Meanwhile, Hank has gotten the Fisherman to put an apple on his head, and the Fisherman is doing everything in his power to talk Hank out of shooting at it. The whole thing ends up about the William Tell trust test thing, and Mom and Dad find Hank in time for Dad to offer to take the Fisherman’s place and put the apple on his own head. Hank shoots it off, and the family hugs each other. Oh, and Dad’s name is *Bart*.



Review: Unlike the first episode which had too much happening for an hour long show, this episode is simple and direct... but suffers one of the same problems that first episode had: basically a drama until the end, when everything happens at once (and it feels rushed). For a show called THRILLER, these two first episode manage to spend 3/4 of the show on the build up (without suspense or thrills) and then try to cram in all of the thrills at the end. Though this show is about a kid trapped in fantasy world running around with a loaded rifle, the majority of the running time is that argument between Mom and Dad. When we get a shot of Hank with the rifle, he’s just walking around. (Though, at one point they have him cross a waterfall which is dangerous.)

It’s more than halfway through the running time when Hank stumbles on the Fisherman... and then they just sit down on the ground while Hank figures what he’s going to do with him. The last ten minutes (of a 50 minute episode) is when we get the William Tell Apple On The Head thing... and it’s only the final 7 minutes where we have Mom and Dad and Hank and the rifle (and the Fisherman, of course) all in the same scene! So, 7 minutes with some thrills in a 50 minute episode! Oh, wait, I forgot to subtract the family hug screentime.
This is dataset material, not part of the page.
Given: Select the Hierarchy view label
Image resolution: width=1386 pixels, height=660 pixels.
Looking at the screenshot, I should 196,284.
The problem is, instead of focusing on the kid with the loaded rifle wandering around (and eventually holding a man hostage) which is suspenseful, they focus on the husband and wife arguing... which is boring. This argument doesn’t even work as a discussion of baseball statistics while a bomb ticks under the table, because there is no bomb until the last 10 minutes! The suspense stuff is rushed instead of stretched until it becomes unbearable. That’s how suspense works: because it is the anticipation of an event, we want to stretch out that anticipation. So instead of Hank trying to shoot the apple of the Fisherman’s head in the last 10 minutes, that should have been bumped forward. Instead of being in the last quarter of the episode, it should have been either at the halfway point... or maybe at the end of the first quarter. The show should have focused on the suspense of the kid with the gun rather than the bickering parents.
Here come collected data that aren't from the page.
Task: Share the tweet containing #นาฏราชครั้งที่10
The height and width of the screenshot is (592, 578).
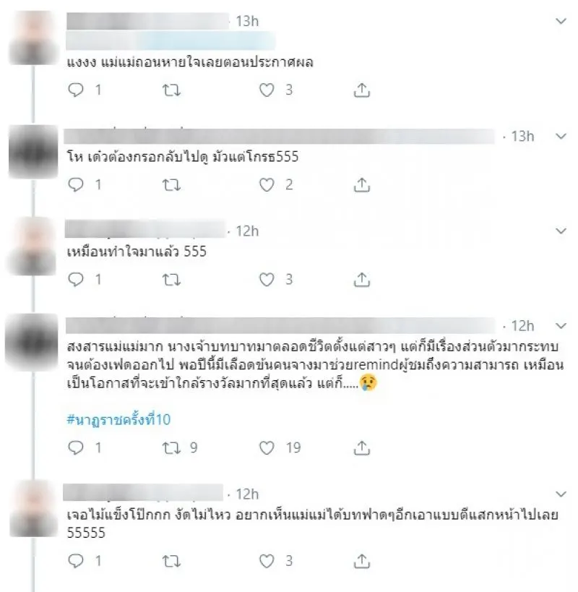Action: tap(362, 447)
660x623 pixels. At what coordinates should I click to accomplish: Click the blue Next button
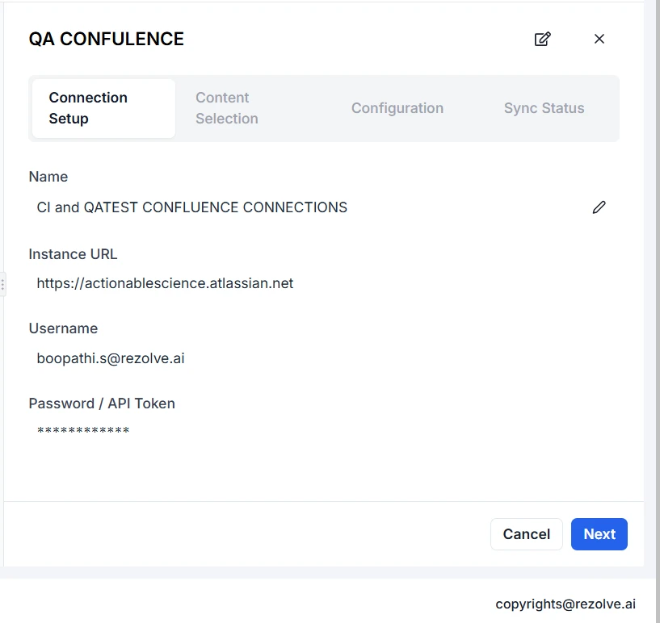click(599, 534)
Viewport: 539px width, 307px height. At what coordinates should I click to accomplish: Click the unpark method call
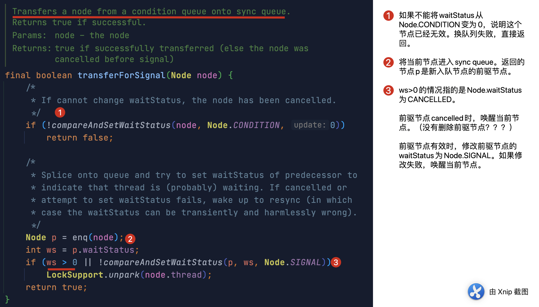[x=124, y=275]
Frank Overton who plays the Dad is all one note ahole, even after they are out searching for Hank together at the end. It’s as if he’s still an ahole, and after this hug he’s gonna paddle the hell out of Hank. The performance needed to better show Dad realizing the errors of his ways and softening, the Overton didn’t do that. Overton was the Sheriff in TO KILL A MOCKINGBIRD who says “Let the dead bury the dead” at the end and lets Boo Radley off the hook... a compassionate performance. So maybe it was Arthur Hiller’s direction, though Hiller is a damned good director. The Dad character just never changes, when that is kind of the point of the story.



Also, the child actor who plays Hank is *way* too old. He’s a teenager, in a role that seems written for some one younger.

Music by Pete Rugolo is great this time around, lots of primal percussion instruments.

By the way, I really dislike stories that equate an active imagination with being violent and dangerous. Why do writers write stuff like this? There are freakin’ serial killer scripts (and movies) about kids with imagination who take it too far and kill a bunch of people. Um, I have an active imagination and am one of the least dangerous people I know. I kind of suspect those without imaginations are more dangerous, they may lack empathy. I can imagine myself in someone else’s shoes, they can’t. It almost seems like this episode was written by the Dad character at times!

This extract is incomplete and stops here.